The Appleseed Cast is one of those band names that gives you completely the wrong idea. You expect something a bit twee and folksy, but what you get is, well, epic. And that’s the first challenge in itself. Epic music is extremely difficult to pull off (by that I guess I mean that most of it is crap) and is often tarred by the pejorative “prog-rock” brush. Bands like Marillion are simply preposterous, and merely being associated with them could end careers.
However, instrumental bands such as Canadians Godspeed You! Black Emperor (GSPY!BE) and Scots Mogwai have restored credibility and genuine ambition to this kind of music. The idea is that you have to experience the song as a great climactic whole, from its quiet beginnings through layers of added sound until the peak is reached. It’s the kind of music were, if you walked into a room halfway through a song, you would just hear noise.
The result is obviously far from everyday listening (except perhaps for the hyperintense and the mad). Indeed, I always wonder when I’m supposed to listen to this kind of stuff. When I’m about to die? To aid angsty emotional catharsis? How often do I need to do that? A conundrum. Danny Boyle, of Trainspotting fame, found one alternative as he tapped the layered approach to good effect in his last film 28 Days Later, using GSY!BE’s almost orchestral escalations as the tense musical back drop to his zombie thriller.

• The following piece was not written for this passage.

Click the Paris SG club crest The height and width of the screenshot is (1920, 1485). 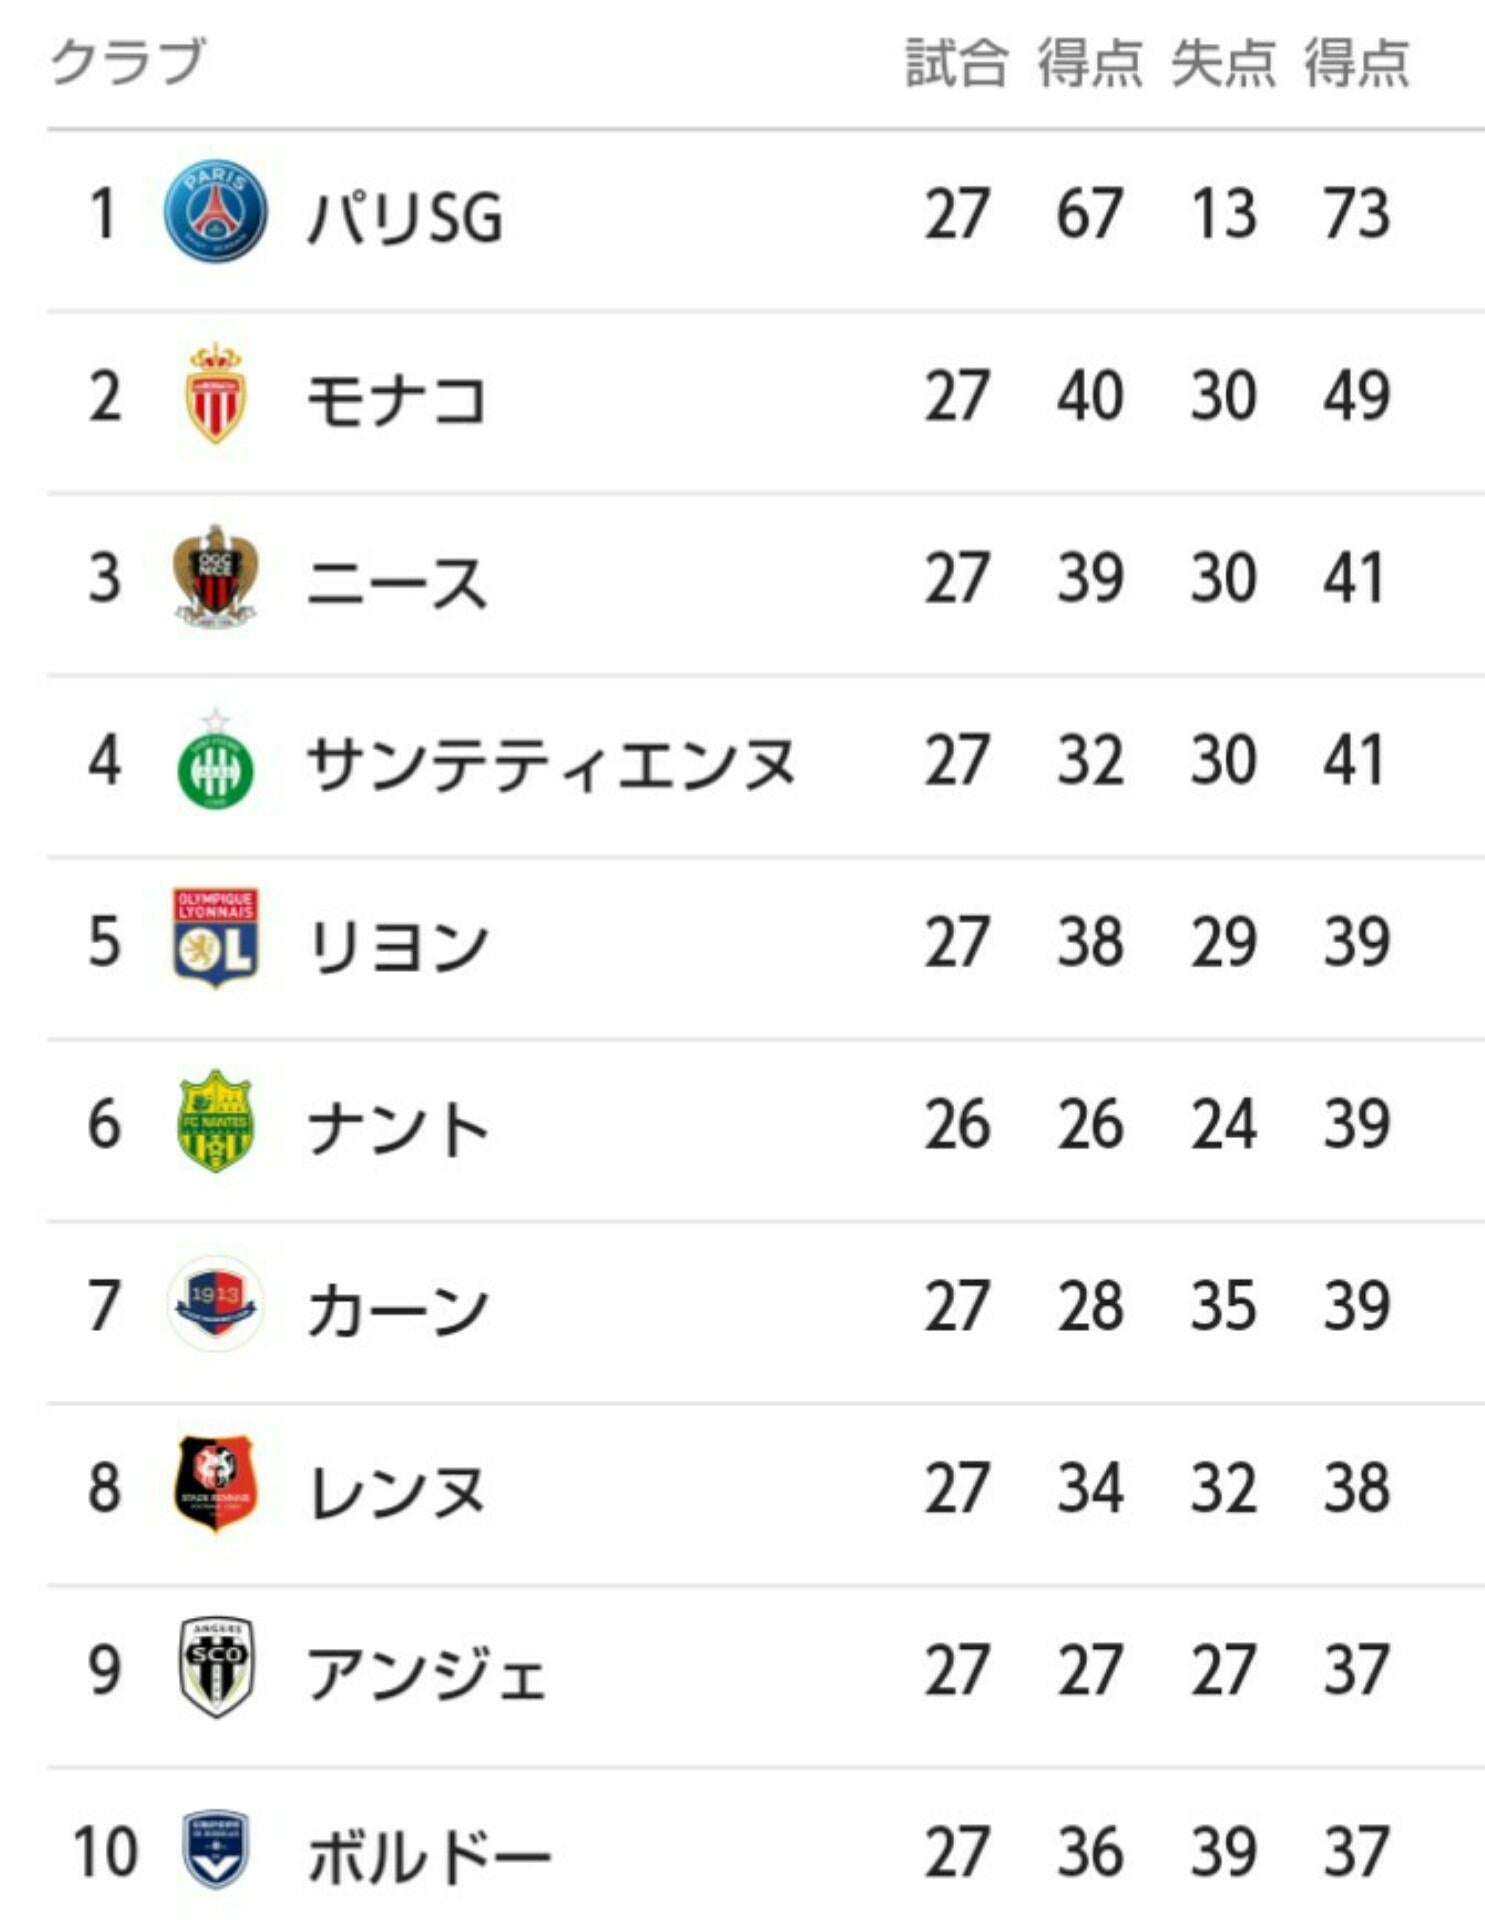pos(215,212)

Hailing from Kansas, the Appleseed Cast plough a slightly jauntier furrow. Christopher Crisci applies intermittent vocals and there is often a real pace and coherence to much of their music. The rhythm section provides the foundation for Crisci and lead guitar Aaron Pillar to build swirling, feedback-heavy constructs. In many ways they resemble the UK’s Doves, whose mainstream success with The Last Broadcast, last year defied popular music’s “simple song” logic. On Lost Songs (as opposed to Doves’ debut Lost Souls) “peril parts 1,2 and 3” is startlingly similar to the Manchester-based group’s sound.

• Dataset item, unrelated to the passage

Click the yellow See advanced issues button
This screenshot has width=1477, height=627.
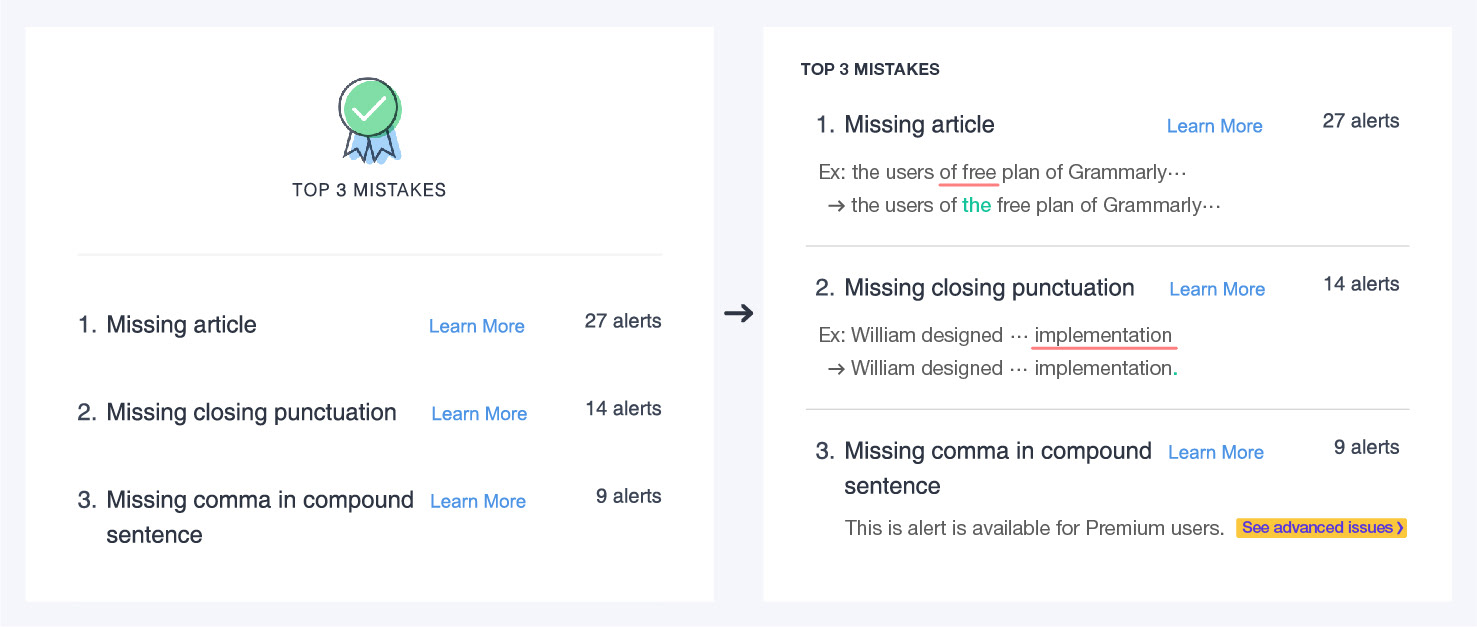1321,528
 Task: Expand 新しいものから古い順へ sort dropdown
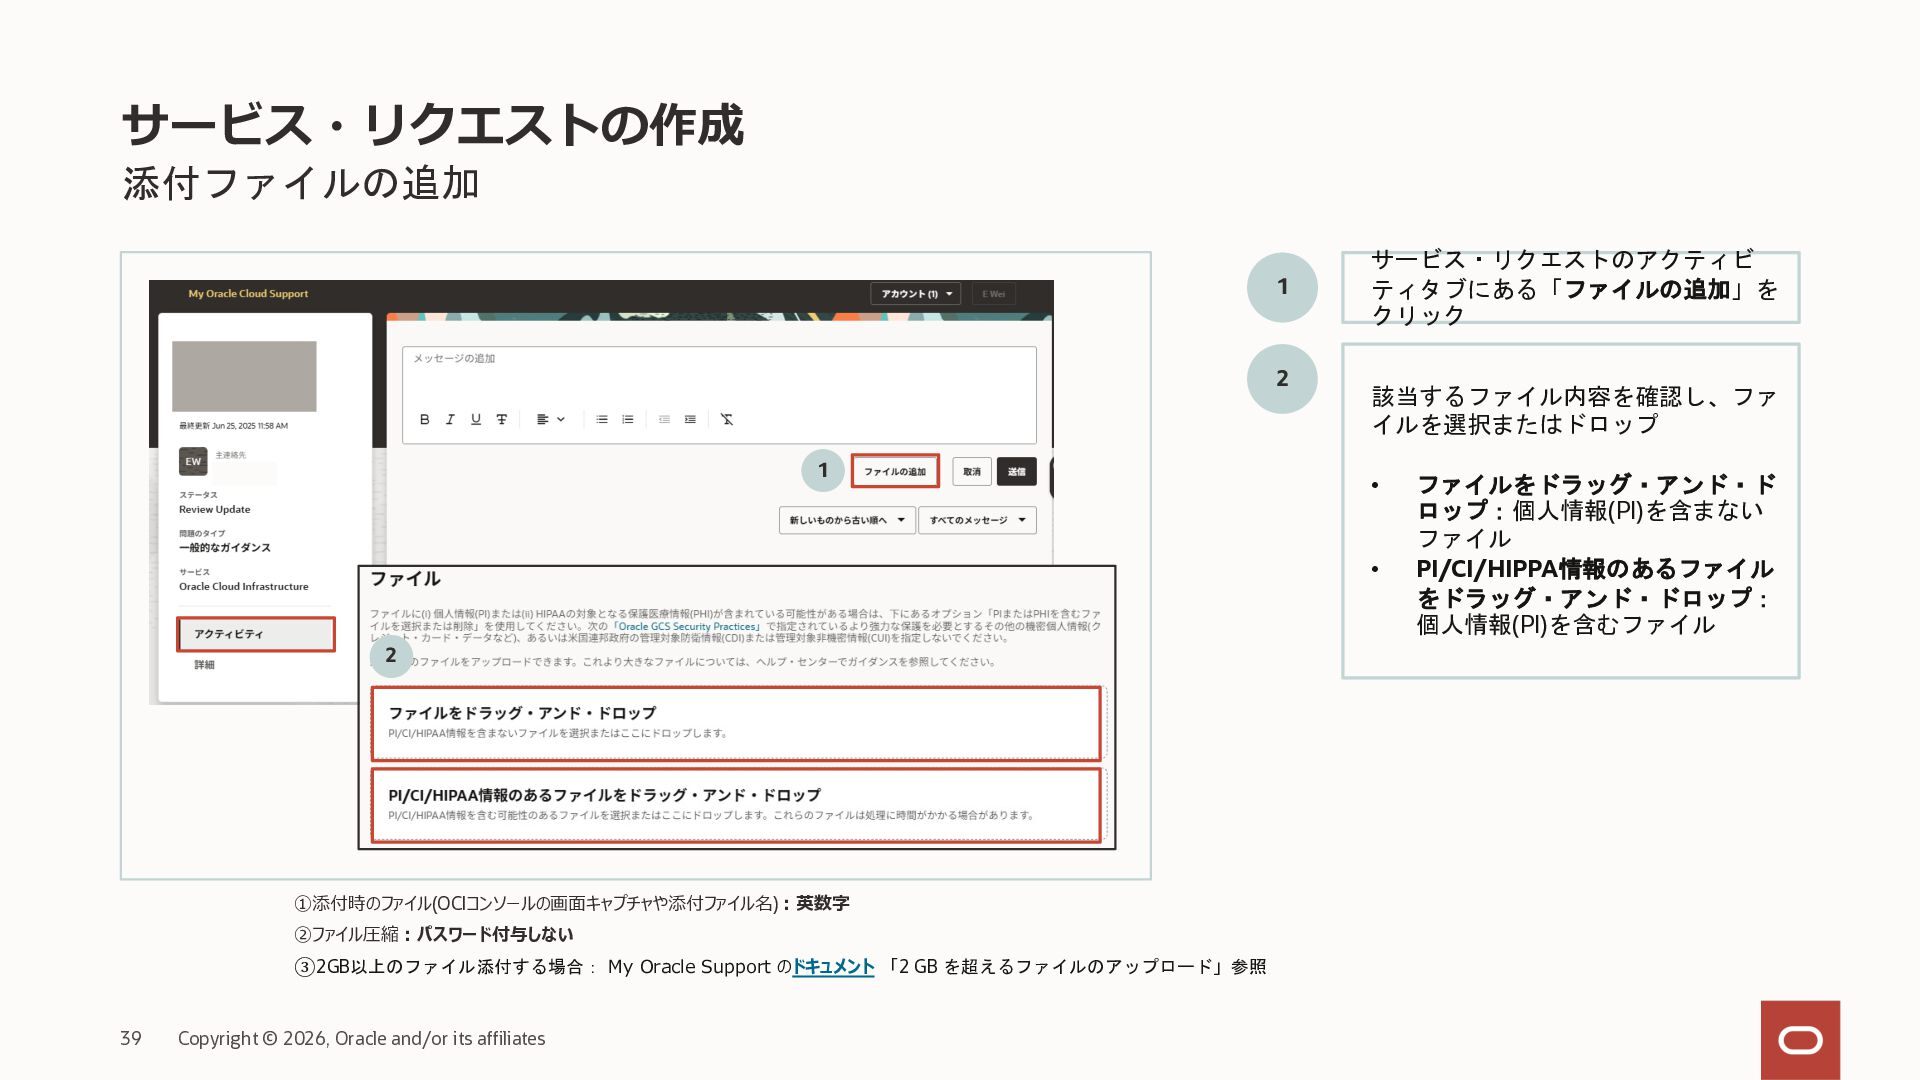[x=846, y=520]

The Appleseed Cast share Doves weaknesses too. When building music like this, a lot of emphasis is placed on the power of delivery. By that I mean each composite part has to be capable of holding its own amidst the others or face being drowned out in the wall of sound. With instruments, much of this can be done in the studio tinkering process (although to keep the balance live is often more difficult). However, Crisci’s voice does not have the ability to hold its own amid the flood as, say, Thom Yorke’s does. He does convey a Cameron Oberst-like vulnerability at times, but then often seems lost in a more literal sense at others.
Lost Songs is a transitory album for the Appleseed Cast. The songs on the album were recorded as members were leaving and being replaced. After releasing the enormous Low Level Owl in 2001, the band looked back on songs that they had left behind with the old Appleseed line-up. They liked what they heard and reworked four songs from that period — the “lost songs” of the title. Five new songs have also been composed and, at times, the result seems to tap both pre- and post- Low Level Owl strengths.

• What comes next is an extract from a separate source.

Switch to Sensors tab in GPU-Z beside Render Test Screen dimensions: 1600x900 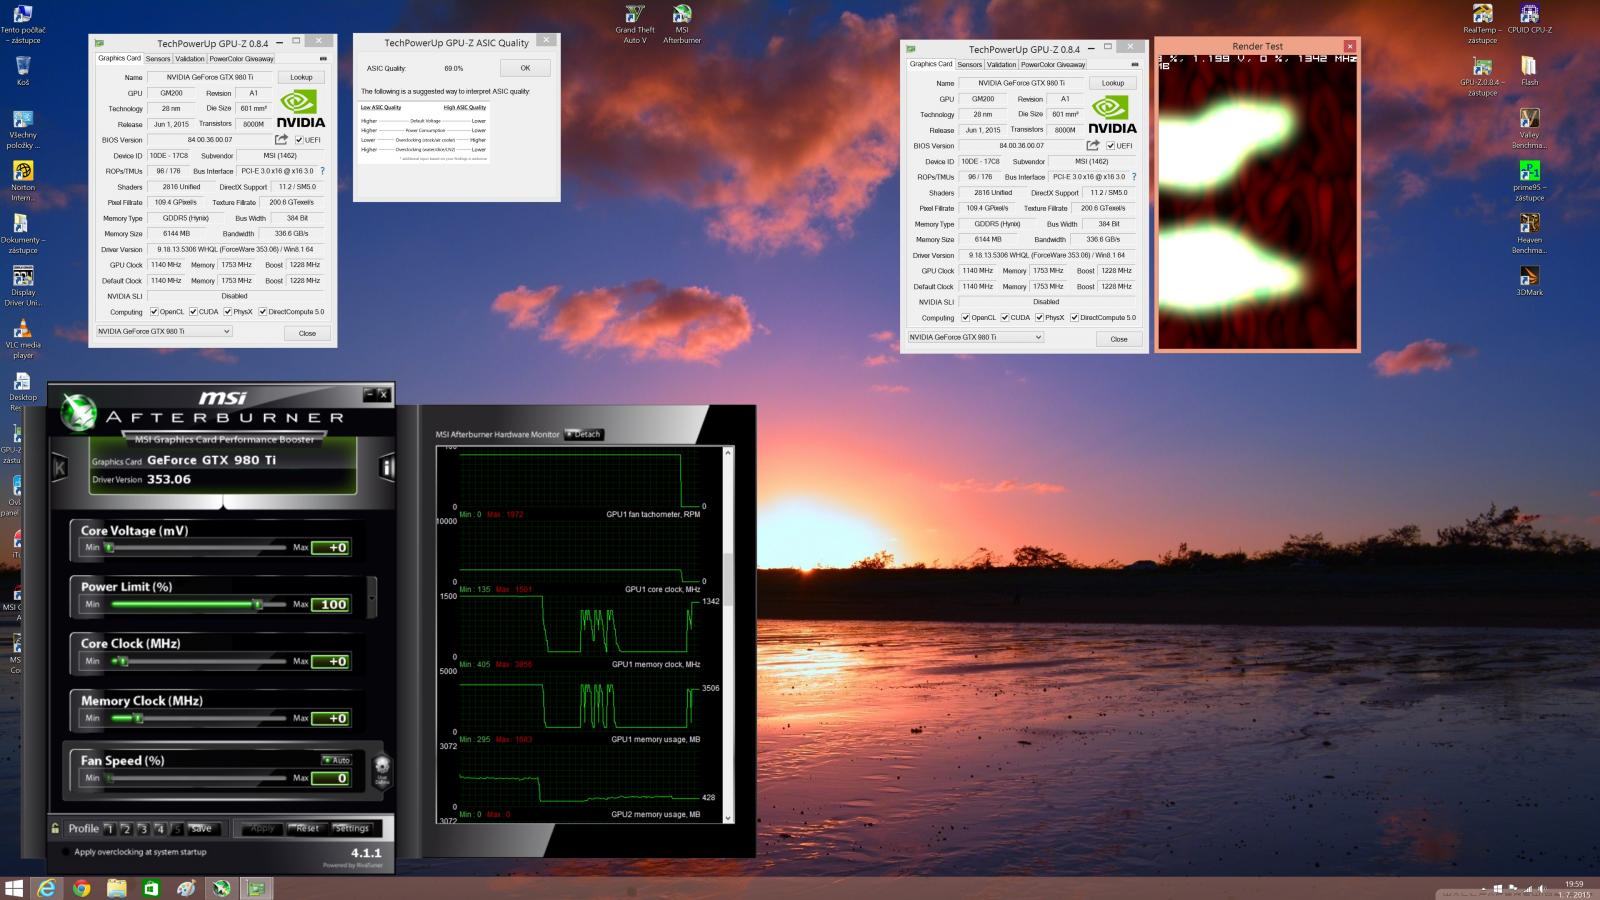point(969,64)
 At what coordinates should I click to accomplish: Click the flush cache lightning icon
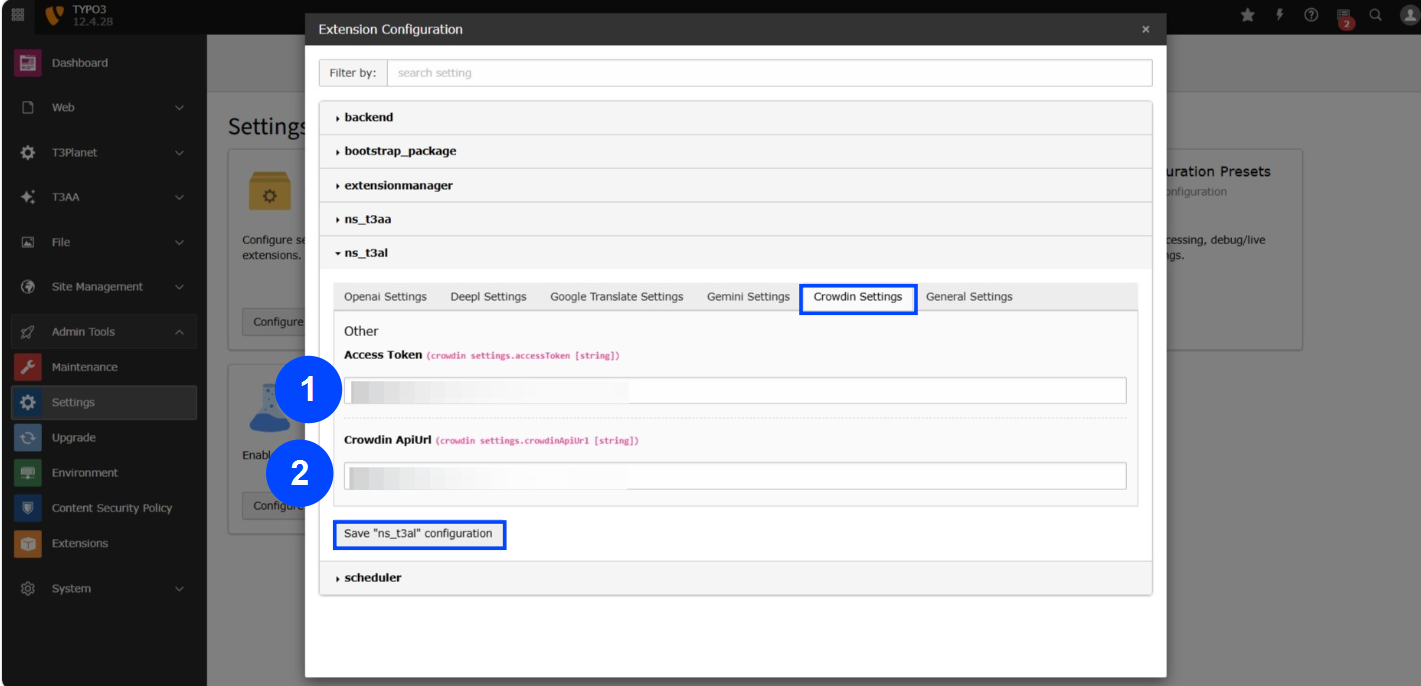1279,15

The brief “Take” is the most beautiful thing on Lost Songs, despite being only a little over two minutes long. A becalming instrumental, its hypnotic bass and cascading guitars are a balm at the midpoint of proceedings. The heavyweight “Novice” is another highlight. A sumptuously strummed guitar feeds into a pulsating chorus and then an unashamed rock-out. It is a little top-heavy, but the quiet bits are beguiling. “a to w” and “Facing North” share this loose sense of convention, but the album becomes more ambient and less riff-driven as it unwinds.
There is something of the self-fulfilling cliché about the Appleseed Cast, though. They flaunt their experimentalist baggage without irony. There is tons of de rigueur feedback across the album; when will this cease to be experimental? Plus many of the song titles are typically obscure, for example the sprawling “Novice Ambient Cannibalization”. Nobody can doubt the Appleseed Cast’s commitment to their music, but Lost Songs is not quite the album it could be — first-time listeners are better guided to Low Level Owl or Mare Vitalis. It has the feel of being a stopgap; hopefully something bigger and better is on its way.